## WRITTEN TASK
Please give the material, from its start through the line containing "click(17, 17)", as a Markdown table with the columns Row and Line. Put one line per row, number the rows, and leave out any blank lines.

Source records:
==*==

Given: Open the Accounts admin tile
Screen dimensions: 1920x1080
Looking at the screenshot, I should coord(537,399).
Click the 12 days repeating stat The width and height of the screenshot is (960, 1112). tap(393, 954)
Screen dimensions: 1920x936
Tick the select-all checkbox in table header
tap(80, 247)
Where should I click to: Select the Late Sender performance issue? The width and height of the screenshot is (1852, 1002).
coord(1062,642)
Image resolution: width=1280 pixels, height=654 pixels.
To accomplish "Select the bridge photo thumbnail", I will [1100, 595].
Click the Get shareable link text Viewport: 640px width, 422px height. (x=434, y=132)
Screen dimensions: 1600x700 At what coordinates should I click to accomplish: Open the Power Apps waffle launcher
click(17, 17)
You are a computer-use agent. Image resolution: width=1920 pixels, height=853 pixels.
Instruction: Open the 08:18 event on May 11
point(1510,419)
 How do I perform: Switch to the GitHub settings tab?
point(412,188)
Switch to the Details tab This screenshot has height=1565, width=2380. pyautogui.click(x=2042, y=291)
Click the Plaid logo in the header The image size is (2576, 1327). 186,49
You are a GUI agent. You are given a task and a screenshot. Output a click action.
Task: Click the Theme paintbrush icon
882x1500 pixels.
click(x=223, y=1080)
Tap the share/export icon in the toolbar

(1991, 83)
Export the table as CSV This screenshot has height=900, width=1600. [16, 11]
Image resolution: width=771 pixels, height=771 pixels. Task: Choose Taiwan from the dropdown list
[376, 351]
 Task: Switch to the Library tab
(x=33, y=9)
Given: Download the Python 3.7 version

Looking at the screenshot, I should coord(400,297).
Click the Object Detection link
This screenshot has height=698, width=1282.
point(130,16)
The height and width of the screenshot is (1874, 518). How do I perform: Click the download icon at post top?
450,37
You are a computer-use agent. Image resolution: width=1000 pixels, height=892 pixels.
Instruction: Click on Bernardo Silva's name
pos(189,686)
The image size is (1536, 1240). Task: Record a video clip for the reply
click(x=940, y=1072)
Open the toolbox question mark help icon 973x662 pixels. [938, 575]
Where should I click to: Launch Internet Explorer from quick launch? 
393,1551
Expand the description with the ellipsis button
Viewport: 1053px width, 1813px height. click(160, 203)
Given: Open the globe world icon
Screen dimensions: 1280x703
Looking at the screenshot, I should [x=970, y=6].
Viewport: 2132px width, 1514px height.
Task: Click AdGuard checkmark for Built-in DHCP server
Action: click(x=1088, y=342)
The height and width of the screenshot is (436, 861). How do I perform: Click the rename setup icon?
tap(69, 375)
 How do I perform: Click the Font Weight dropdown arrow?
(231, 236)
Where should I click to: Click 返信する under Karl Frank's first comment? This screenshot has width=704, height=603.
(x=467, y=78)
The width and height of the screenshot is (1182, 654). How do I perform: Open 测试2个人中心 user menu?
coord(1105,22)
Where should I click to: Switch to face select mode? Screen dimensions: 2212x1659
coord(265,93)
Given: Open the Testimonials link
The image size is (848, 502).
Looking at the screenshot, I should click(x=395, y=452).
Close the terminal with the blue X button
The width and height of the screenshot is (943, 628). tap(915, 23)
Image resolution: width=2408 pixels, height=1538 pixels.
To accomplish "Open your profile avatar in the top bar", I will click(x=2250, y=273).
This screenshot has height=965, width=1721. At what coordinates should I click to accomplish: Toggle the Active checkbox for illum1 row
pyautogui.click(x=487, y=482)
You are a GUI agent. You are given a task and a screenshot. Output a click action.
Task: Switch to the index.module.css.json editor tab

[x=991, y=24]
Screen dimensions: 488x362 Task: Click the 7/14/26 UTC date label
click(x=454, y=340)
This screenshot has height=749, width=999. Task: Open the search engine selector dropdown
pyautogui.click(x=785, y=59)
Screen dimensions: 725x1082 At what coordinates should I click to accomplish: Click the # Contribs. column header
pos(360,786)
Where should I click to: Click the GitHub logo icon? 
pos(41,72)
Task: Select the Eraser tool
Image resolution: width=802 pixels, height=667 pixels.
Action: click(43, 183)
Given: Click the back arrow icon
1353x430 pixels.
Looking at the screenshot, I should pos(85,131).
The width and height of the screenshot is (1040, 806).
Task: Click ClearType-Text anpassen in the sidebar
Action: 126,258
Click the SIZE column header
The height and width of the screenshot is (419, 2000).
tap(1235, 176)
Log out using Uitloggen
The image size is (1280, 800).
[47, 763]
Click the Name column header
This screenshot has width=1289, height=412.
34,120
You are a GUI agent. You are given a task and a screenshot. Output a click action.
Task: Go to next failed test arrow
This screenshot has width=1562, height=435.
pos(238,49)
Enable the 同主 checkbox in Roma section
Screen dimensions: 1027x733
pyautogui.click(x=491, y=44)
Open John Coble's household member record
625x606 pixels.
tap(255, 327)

==*==

## TASK OUTPUT
| Row | Line |
|---|---|
| 1 | Given: Open the Accounts admin tile |
| 2 | Screen dimensions: 1920x1080 |
| 3 | Looking at the screenshot, I should coord(537,399). |
| 4 | Click the 12 days repeating stat The width and height of the screenshot is (960, 1112). tap(393, 954) |
| 5 | Screen dimensions: 1920x936 |
| 6 | Tick the select-all checkbox in table header |
| 7 | tap(80, 247) |
| 8 | Where should I click to: Select the Late Sender performance issue? The width and height of the screenshot is (1852, 1002). |
| 9 | coord(1062,642) |
| 10 | Image resolution: width=1280 pixels, height=654 pixels. |
| 11 | To accomplish "Select the bridge photo thumbnail", I will [1100, 595]. |
| 12 | Click the Get shareable link text Viewport: 640px width, 422px height. (x=434, y=132) |
| 13 | Screen dimensions: 1600x700 At what coordinates should I click to accomplish: Open the Power Apps waffle launcher |
| 14 | click(17, 17) |